Segment Open
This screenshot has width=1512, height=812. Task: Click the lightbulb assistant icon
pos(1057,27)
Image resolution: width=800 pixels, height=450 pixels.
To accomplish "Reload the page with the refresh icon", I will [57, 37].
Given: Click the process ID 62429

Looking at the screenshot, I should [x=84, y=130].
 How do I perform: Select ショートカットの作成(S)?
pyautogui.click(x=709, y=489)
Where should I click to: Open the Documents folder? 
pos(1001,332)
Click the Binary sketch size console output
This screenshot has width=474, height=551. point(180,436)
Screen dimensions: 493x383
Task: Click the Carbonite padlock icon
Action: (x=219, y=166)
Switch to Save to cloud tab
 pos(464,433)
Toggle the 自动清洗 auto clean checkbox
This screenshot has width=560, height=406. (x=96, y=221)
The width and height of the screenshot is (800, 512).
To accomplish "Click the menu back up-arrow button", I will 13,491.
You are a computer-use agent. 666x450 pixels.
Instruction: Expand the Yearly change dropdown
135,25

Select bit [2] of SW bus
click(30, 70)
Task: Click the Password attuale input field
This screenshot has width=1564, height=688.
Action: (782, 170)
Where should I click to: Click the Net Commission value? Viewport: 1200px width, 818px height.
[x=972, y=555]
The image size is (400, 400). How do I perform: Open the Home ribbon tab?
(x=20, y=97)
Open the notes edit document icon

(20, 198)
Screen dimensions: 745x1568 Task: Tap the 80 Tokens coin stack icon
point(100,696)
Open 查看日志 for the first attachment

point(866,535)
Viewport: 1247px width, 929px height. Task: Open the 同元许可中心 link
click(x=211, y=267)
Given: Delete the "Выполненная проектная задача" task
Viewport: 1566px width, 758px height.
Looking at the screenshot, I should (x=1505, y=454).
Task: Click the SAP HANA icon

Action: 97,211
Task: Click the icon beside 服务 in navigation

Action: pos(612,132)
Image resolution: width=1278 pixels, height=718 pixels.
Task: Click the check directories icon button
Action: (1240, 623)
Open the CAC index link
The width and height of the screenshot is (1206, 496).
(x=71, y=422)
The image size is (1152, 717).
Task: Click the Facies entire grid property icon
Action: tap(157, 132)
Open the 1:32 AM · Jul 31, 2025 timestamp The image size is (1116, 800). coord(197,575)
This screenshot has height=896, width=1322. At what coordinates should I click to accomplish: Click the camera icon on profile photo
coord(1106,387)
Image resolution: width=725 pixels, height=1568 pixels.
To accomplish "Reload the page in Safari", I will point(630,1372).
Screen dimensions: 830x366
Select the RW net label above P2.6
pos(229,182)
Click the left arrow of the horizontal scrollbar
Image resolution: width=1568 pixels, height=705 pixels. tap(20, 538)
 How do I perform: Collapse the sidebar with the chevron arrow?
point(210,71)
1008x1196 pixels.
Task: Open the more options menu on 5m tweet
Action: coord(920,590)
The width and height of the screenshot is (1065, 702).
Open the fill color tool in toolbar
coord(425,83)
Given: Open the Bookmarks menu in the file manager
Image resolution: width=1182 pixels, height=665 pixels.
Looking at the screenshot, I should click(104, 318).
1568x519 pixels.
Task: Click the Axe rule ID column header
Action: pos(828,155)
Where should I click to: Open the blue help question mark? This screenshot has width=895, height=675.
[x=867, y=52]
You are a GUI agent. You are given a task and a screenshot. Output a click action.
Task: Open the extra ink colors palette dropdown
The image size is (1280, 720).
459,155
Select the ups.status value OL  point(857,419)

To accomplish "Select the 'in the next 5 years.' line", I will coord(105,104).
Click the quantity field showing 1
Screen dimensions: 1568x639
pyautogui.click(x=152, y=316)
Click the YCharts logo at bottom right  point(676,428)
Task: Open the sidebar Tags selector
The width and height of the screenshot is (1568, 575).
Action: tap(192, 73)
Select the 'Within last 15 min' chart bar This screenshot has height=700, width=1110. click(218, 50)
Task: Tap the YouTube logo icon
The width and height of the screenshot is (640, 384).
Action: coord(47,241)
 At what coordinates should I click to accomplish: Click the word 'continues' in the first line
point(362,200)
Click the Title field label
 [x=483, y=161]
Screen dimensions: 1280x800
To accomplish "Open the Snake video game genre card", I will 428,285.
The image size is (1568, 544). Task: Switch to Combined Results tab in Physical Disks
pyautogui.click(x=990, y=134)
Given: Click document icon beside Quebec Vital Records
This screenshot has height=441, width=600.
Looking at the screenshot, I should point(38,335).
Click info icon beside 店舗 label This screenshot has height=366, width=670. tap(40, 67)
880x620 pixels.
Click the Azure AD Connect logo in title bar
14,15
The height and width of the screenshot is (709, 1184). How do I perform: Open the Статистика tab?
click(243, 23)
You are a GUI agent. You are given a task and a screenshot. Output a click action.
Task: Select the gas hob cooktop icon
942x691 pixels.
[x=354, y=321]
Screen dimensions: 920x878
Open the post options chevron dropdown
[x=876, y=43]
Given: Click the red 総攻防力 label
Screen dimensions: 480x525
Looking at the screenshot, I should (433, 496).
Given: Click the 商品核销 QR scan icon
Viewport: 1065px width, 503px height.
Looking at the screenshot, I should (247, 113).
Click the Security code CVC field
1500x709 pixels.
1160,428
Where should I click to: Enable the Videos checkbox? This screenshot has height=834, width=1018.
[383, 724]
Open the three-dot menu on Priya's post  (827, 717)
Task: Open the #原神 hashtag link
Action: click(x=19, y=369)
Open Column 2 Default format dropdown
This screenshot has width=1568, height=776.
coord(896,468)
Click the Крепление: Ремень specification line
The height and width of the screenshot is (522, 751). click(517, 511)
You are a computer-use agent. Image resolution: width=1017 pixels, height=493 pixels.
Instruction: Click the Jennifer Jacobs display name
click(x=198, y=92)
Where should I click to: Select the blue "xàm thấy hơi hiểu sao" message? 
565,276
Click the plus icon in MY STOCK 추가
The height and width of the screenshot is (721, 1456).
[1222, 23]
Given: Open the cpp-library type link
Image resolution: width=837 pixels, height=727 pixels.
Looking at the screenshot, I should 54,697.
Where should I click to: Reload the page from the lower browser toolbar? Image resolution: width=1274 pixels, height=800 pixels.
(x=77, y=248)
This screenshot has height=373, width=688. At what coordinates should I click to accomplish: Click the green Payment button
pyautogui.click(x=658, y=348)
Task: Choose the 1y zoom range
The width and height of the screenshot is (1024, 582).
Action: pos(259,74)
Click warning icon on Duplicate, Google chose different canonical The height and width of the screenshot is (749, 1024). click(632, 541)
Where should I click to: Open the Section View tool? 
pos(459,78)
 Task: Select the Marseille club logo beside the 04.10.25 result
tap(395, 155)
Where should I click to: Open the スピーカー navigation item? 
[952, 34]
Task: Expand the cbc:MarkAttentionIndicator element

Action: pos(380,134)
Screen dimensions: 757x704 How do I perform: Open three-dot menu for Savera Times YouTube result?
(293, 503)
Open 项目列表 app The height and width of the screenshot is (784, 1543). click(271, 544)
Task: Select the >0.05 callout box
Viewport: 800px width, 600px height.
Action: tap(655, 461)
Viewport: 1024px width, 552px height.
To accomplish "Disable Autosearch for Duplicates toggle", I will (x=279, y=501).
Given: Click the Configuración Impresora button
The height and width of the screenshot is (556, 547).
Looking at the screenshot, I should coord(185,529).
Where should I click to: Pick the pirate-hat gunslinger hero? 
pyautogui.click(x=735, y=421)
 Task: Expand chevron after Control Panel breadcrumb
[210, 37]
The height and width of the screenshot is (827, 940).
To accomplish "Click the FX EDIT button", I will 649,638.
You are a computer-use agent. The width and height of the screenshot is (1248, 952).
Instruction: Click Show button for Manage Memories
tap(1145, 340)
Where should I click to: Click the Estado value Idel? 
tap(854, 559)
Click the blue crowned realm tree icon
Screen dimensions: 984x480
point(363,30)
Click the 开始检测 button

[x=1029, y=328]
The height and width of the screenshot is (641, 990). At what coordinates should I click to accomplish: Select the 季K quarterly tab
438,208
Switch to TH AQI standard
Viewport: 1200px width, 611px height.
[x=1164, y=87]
Segment Closed
# EXERCISE GOAL:
Starting at the line with "Click the Binary sketch size console output" and ending at the line with "Task: Click the Password attuale input field", print each line of the listing above exactly, with no other lines.

# EXERCISE RESULT:
Click the Binary sketch size console output
This screenshot has width=474, height=551. point(180,436)
Screen dimensions: 493x383
Task: Click the Carbonite padlock icon
Action: (x=219, y=166)
Switch to Save to cloud tab
 pos(464,433)
Toggle the 自动清洗 auto clean checkbox
This screenshot has width=560, height=406. (x=96, y=221)
The width and height of the screenshot is (800, 512).
To accomplish "Click the menu back up-arrow button", I will 13,491.
You are a computer-use agent. 666x450 pixels.
Instruction: Expand the Yearly change dropdown
135,25

Select bit [2] of SW bus
click(30, 70)
Task: Click the Password attuale input field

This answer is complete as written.